Neighborhoods are beginning to explore aspects of this. The Agassiz neighborhood has looked at the concept of community “aging in place”, where people can live well into their senior years with local support network that provides them with needed services. Cambridgeport has begun an exploration of tackling global warming at the neighborhood level.
Yet, typically neighborhoods join together when problems arise: there has been a rash of crime locally; a developer is trying to build a new large project nearby; the city has not responded to our repeated calls for additional trash pick up. You can picture the situation. Less often, neighbors get together simply to spend time together. There may be a block party, or a yard sale, but usually that is only once a year.
The idea that we might come together and re-knit some fabric between our busy lives appeals to many, even though it feels like a distant possibility in their routines. It’s a hope that might be fulfilled if we only had more time.

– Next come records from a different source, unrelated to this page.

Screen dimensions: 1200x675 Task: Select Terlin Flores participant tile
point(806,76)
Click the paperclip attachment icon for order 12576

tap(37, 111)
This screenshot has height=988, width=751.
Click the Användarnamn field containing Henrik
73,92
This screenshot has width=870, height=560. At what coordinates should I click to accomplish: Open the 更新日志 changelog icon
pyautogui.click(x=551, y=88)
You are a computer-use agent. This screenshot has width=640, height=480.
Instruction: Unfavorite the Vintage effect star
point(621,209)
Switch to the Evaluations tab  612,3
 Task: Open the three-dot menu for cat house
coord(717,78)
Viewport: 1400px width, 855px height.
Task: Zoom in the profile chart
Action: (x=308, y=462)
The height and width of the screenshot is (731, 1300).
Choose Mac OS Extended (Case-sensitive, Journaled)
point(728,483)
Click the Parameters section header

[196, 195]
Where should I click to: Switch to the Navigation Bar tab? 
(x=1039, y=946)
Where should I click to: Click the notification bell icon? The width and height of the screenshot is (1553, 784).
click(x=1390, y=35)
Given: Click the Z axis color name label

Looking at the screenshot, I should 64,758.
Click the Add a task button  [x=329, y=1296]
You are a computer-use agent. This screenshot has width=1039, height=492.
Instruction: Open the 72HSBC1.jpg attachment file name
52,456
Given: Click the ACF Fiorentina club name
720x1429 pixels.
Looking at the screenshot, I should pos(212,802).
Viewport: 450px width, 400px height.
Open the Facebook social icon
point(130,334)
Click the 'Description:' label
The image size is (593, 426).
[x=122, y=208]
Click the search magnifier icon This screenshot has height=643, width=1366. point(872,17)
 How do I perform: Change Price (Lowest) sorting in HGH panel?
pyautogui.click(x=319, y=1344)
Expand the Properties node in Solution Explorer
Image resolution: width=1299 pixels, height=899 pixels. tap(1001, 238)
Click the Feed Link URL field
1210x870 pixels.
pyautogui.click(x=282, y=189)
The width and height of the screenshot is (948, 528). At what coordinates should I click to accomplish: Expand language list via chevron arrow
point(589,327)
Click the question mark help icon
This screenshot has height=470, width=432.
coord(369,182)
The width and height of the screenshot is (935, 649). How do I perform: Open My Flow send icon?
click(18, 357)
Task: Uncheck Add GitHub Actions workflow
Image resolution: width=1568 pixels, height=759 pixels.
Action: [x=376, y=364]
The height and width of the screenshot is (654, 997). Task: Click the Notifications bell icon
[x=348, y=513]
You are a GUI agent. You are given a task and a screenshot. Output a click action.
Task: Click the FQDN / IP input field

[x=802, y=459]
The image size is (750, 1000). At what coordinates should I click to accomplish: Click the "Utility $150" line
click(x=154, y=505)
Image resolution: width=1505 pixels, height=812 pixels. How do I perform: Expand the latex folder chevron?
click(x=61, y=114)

For one, it requires a physical locale, a place that is public and communal and easily accessible. Community does develop locally, in coffee shops, for example. Have you ever found yourself saying “Meet me at …”? But these places are private businesses with a demographically self-selecting clientele. How many elderly do you see ordering a triple soy latte? How many people of color?
Many of us would relish the opportunity to find ways to get to know our neighbors outside the context of some problem that needs to be solved. Could community centers fill a need – to get people out of their houses for something that is recreational as opposed to confrontational? The answer to that is undoubtedly yes.
These thoughts come in the context of something I heard recently. Councillor Craig Kelley was decrying the lack of public participation in the policy making process. He said, as he has said on many other occasions, that it is very difficult for elected officials to make policy choices in the vacuum left by an apparently indifferent electorate. Record low voter turnouts in recent elections reinforce this mood.
He noted somewhat sardonically that the Ken Reeves Travel Flap generated more email to his office than a recent proposed revision of the personal property tax rate though the scale of these two public expenditures was in no way comparable – a property tax rate revision would have had much greater long term impact both on pocketbooks and on the fiscal health of the city. Mayor Reeves, who spent his annual travel budget in the first six months, and then came back to ask for more, handled the situation badly. But Kelley opines that Reeves is committed to tackling a very difficult challenge – the performance gap between students of color (predominantly African-American) and white students in Cambridge public schools – a worthy challenge.
Underlying the public’s frustrated emails, of course, is their sense of an absence of accountability. The image of a public servant traveling far and wide on the public dime only furthers existing public skepticism, which expresses itself as apathy interrupted by spasms of disgust.
A better measure of Reeves’s expenditures will be what he has learned on his sojourns and the proposals they generate to address the problems of the city. Kelley is right: the city is facing down a real problem in the achievement gap, and that challenge defines our city’s future to a large degree. I am reminded of this whenever I converse with my neighbor Victoria Harris. Like many parents with children in the public schools, she is committed to supporting the schools that educate her children, and the larger sense of community which those schools help foster. But she watches like a hawk, since she knows that every adult decision can have a lifetime of impacts.